Posté : 29th juillet 2020 par H.B. dans L'Homme

Le 21 septembre 1926 à New York, l’avion « New York –Paris » brûle au décollage. Sur la côte Est, au-delà de Terre-Neuve , toute une flottille française de voiliers et chalutiers en action de pêche à la morue ne capte ni radiomessage ni télégramme. Ils sont dans les parages du passage du Sikorsky 35, dont la radio porte à 900 km. L’un des plus beaux voiliers s’appelait « Capitaine René Fonck », un autre « Capitaine Guynemer » en admiration des hommes de mer.

Le « Capitaine René Fonck » est est un trois-mâts construit en 1921, d’une jauge nette de 265 tonneaux. Son armateur est M. Louis FROMAL, de Saint-Malo. Il appartient à la catégorie « grande pêche ».
Il est parti en « parfait état de navigabilité ainsi qu’il résulte du P.V. de visite et doté d’un permis de navigation ».
Une campagne de pêche atlantique dure de 5 à 6 mois.

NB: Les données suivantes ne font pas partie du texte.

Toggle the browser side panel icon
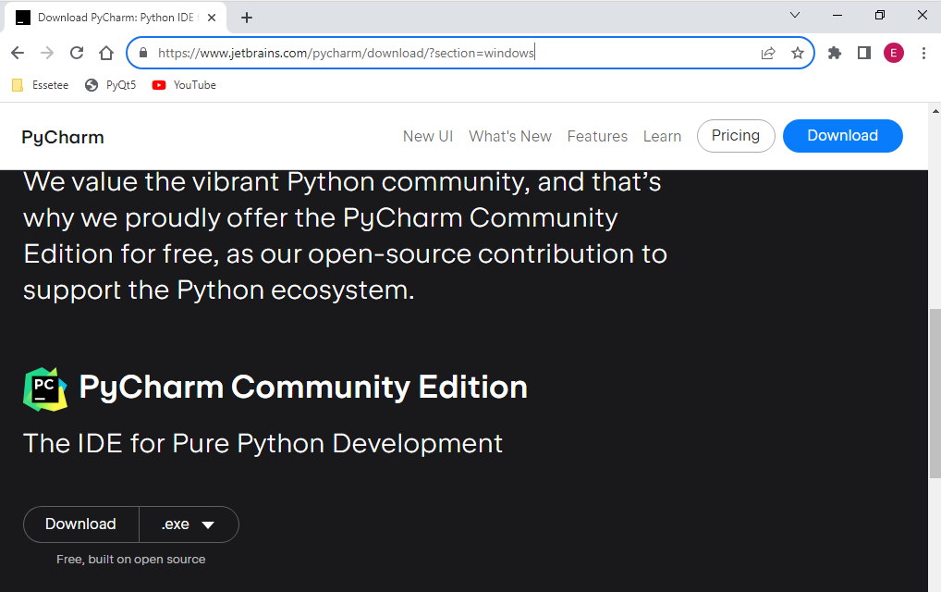The width and height of the screenshot is (941, 592). (864, 53)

Les morues sont ramenées et débarquées selon leur usage final : soit à La Rochelle-Pallice, soit à Bordeaux où le séchage est plus chaud. De Fécamp, partirent le 7 août, 46 voiliers ravitaillés par doris (embarcations de pêche à fond plat) et 23 chalutiers, qui pêchent par l’arrière.

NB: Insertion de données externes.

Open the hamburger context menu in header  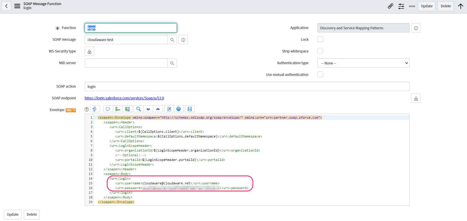click(x=17, y=6)
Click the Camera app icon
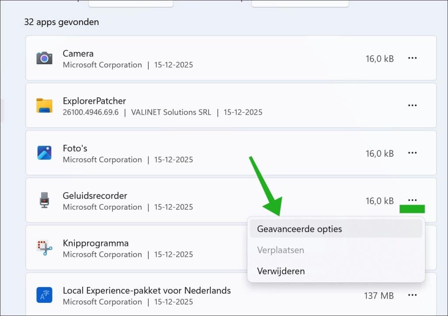The height and width of the screenshot is (316, 448). (44, 58)
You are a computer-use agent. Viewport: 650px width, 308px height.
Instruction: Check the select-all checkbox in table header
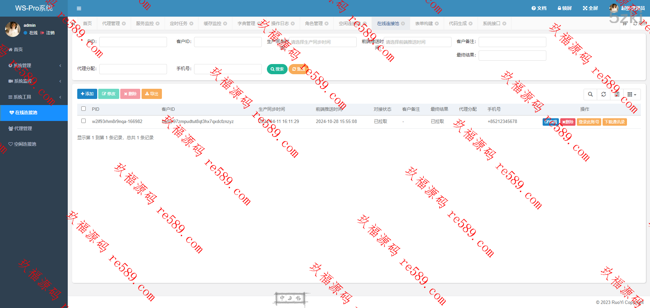[x=84, y=109]
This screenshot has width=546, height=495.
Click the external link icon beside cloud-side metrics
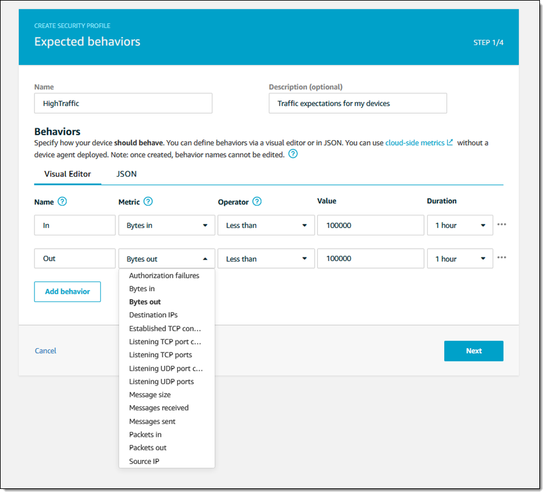pyautogui.click(x=450, y=143)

A bord des doris embarquent 4 ou 5 marins, qui approchent des bancs, rament, pêchent et ramènent leurs prises au « Fonck », mais leur tâche est dangereuse. Ils sont sensibles aux vagues.
On n’entendra plus parler du « Fonck » avant 1932, un des plus beaux morutiers à voile sans moteur auxiliaire. La désastreuse campagne de pêche 1930 a éloigné les Français des bancs poissonneux de Terre-Neuve vers le Groenland. Le « Fonck » quitte Saint-Malo le 4 mai, par une « jolie brise », écrit son capitaine.

Morutier de Terre-Neuve

Trahi par un rocher

Le 4 juin, on mouille sur le plateau de Holstenborg : « Sonde à 80 m. Nous mettons en pêche tous les bans de Groenland, Fallas, Little Hellenfisk ». Le temps se gâte. On ne pêche plus qu’un jour sur deux. La mer est de plus en plus fortement agitée. Plusieurs rapports concordent : la tempête vire au cyclone. Alerte ! Une voie d’eau est repérée, une plaque de zinc du doublage a été arrachée, le pompage est mis en action. Le 20, la mer est démontée, on rembarque les doris désormais inutiles. Le capitaine écrit plusieurs fois : « Le bateau fatigue terriblement ». La coque grince sinistrement.

1,50m. d’eau en cale

C’est mauvais signe. On pompe jour et nuit par relais. Le 24, le sel de la cargaison monte aux pompes. Le 25, l’eau atteint 1,50 m dans la cale. Les pompes recrachent de l’eau salée et des étoupes. C’est un signe fatal. Le
« Fonck » peut désormais couler. Le patron réunit l’équipage qui délibère. On est d’accord pour cesser un combat épuisant et sans issue. Le « Fonck » est condamné à couler. La décision d’abandon est prise et consignée par tous les marins. A l’alentour, les S.O.S. sont perçus et le sauvetage s’organise. Le « Roger-Mado » arrive à la rescousse pour l’urgent, mais il ne peut nourrir autant d’hommes de plus.
Du renfort est appelé. transbordement réussi. Le « Fonck » disparaîtra à jamais. La cause d’accident admise est qu’il a navigué trop près des côtes et que son fond a talonné sur un haut rocher sournois.
La « Sainte-Jehanne d’Arc », le navire-hôpital aux lignes blanches qui accompagne les flottilles jusqu’à Saint-Pierre-et-Miquelon et retour, est sur le qui-vive. Un marin est décédé, un autre déraisonne. A terre, les messages
sont parvenus, tous les ports sont avisés, la presse maritime alerte les familles fin septembre.
La nouvelle est reprise par toute la presse de métropole et d’A.F.N. La foule des parents soulagés se presse sur les quais. D’un chalutier, un passager clandestin s’est échappé prestement à la vue des gendarmes…Début octobre, au bilan d’une dure campagne, il manque six bateaux à l’appel…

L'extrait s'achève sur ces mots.